The Comet Is Coming
Channel The Spirits
, April 8th, 2016 08:22
For millennia, humankind has viewed comets as harbingers of doom, portents of change and destruction. The Comet Is Coming – let's call them a three-piece jazz act to start off – are here to recognise these world-altering prophecies and to help us dance like it's the end of the world. They do a pretty fabulous job of it.
So who are The Comet Is Coming? Press releases and online presences name them as Danalogue The Conqueror, Betamax Killer, and King Shabaka, although 30 seconds on the internet reveals their identities as Dan Leavers (keys), Maxwell Hallett (drums), and Shabaka Hutchings (sax). If Shabaka's name rings a bell it's because he also leads Sons Of Kemet, plays in Melt Yourself Down, and guests with Polar Bear and The Heliocentrics. Which means he's about the most exciting (and busy) man in British jazz right now.
Not content with playing on (and writing) some of the best, most creative British jazz albums of the last five years, he's now got a new band and another new sound; Afrofuturist analogue kosmische jazz funk. Huge, played-live (rather than sequenced) synth bass lines, drums Lee Dorsey would have a fit for, more reverb and echo than a dub soundsystem in the Grand Canyon, and Shabaka's unmistakable, frenetic but still melodic sax lines over the top of it. Reduced to words it sounds chimeric, but realised as music it makes perfect sense.
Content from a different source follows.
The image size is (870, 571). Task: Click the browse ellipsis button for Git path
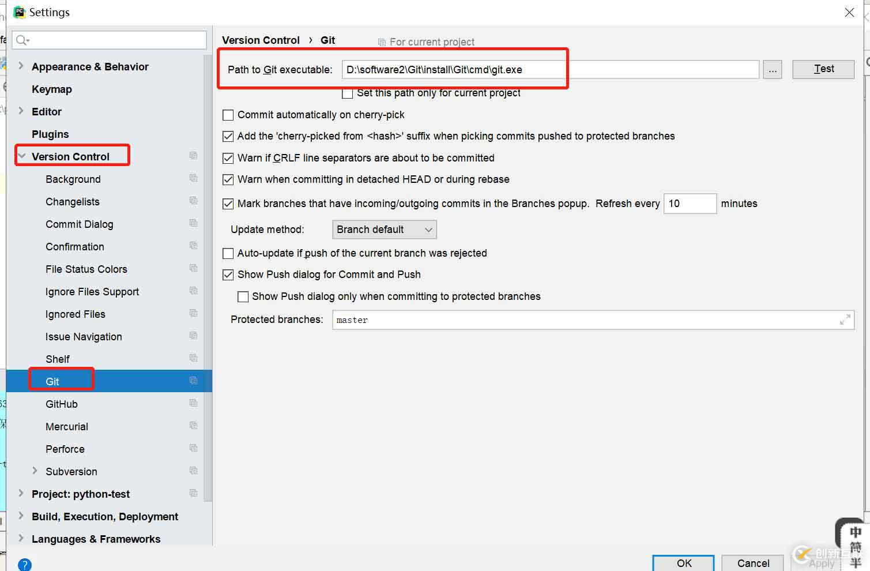[772, 70]
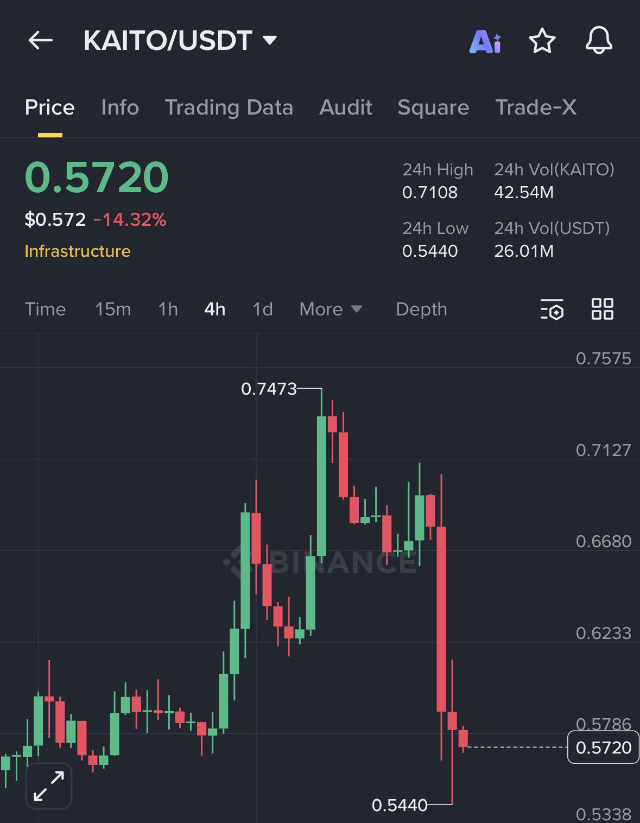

Not that The Comet Is Coming is Shabaka's band; they started off when he joined Dan and Maxwell's other band, Soccer96, for a jam, and Channel The Spirits credits all three with writing, while Danalogue and Betamax are down as producing and mixing; given the importance of the futurist, space-dub soundscapes that The Comet Is Coming are travelling through, that arguably makes their contribution even more integral than Shabaka's.
Take 'New Age', for example; it's a fabulously simple, hypnotic pulse that one could easily describe as Kosmische jazz, if one was that way inclined, and the saxophone's role is way down the pecking order in terms of what makes it enjoyable. Also, it feels much longer than its five-and-a-half minute running time, and I mean that in a good way; it locks into the kind of mesmerising, transportative repetition that could easily last 20 minutes. That's a trick the whole album pulls, actually; 12 tracks fly by in 40 minutes, interludes like 'Nano' segueing between more fulsome workouts and making them feel longer through juxtaposition so that nothing outstays its welcome.
This is also helped by the sense of perspiring, physical energy that pulses through almost everything, preventing the occasional 'to-the-moon!' moments of psychedelic excess from becoming meandering or indulgent. It's easy to think of jazz as onanistic, solipsistic, but Channel The Spirits, like Melt Yourself Down and Sons Of Kemet, is a clear reminder that before it was anything else, jazz was for dancing to – like pretty much all music was – and that it was played by bands, not solo artists.
So 'Space Carnival', with its outrageous, head-snapping riff and hip-snapping beat, manages to somehow feel Brazilian, Nubian, Martian, and Bristolian all at the same time, and 'Slam Dunk in a Black Hole' is dirty, grinding, slow-motion hip-hop replete with a sample of what sounds like an astronaut at the start. The tempo and the way you dance changes, but it never stops. If you've noticed a theme in the song titles – 'Star Furnace', 'Light Years', 'Cosmic Dust' – it's very deliberate. Channel the Spirits is a pretty overtly new take on Afrofuturism, the visionary black take on sci-fi escapism that probably starts with Sun Ra, and filters through Parliament / Funkadelic to Cannibal Ox and Janelle Monáe and beyond. Hutchings has talked extensively about how Sons Of Kemet's music is about the African Diaspora (people hearing New Orleans in his music are a few thousand miles too far west), and their last album featured a track called 'Afrofuturism', so it's no surprise to hear echoes in The Comet Is Coming of Space Invaders, 70s sci-fi films, the BBC Radiophonic Workshop, post-punk, Fela Kuti, and 80s dance and electronica as well as the aforementioned Sun Ra, Parliament, and Funkadelic. Given the turgid political state this country is in right now, escaping feels more essential every day, and given the turgid political state of the rest of the world, space might be the only place left.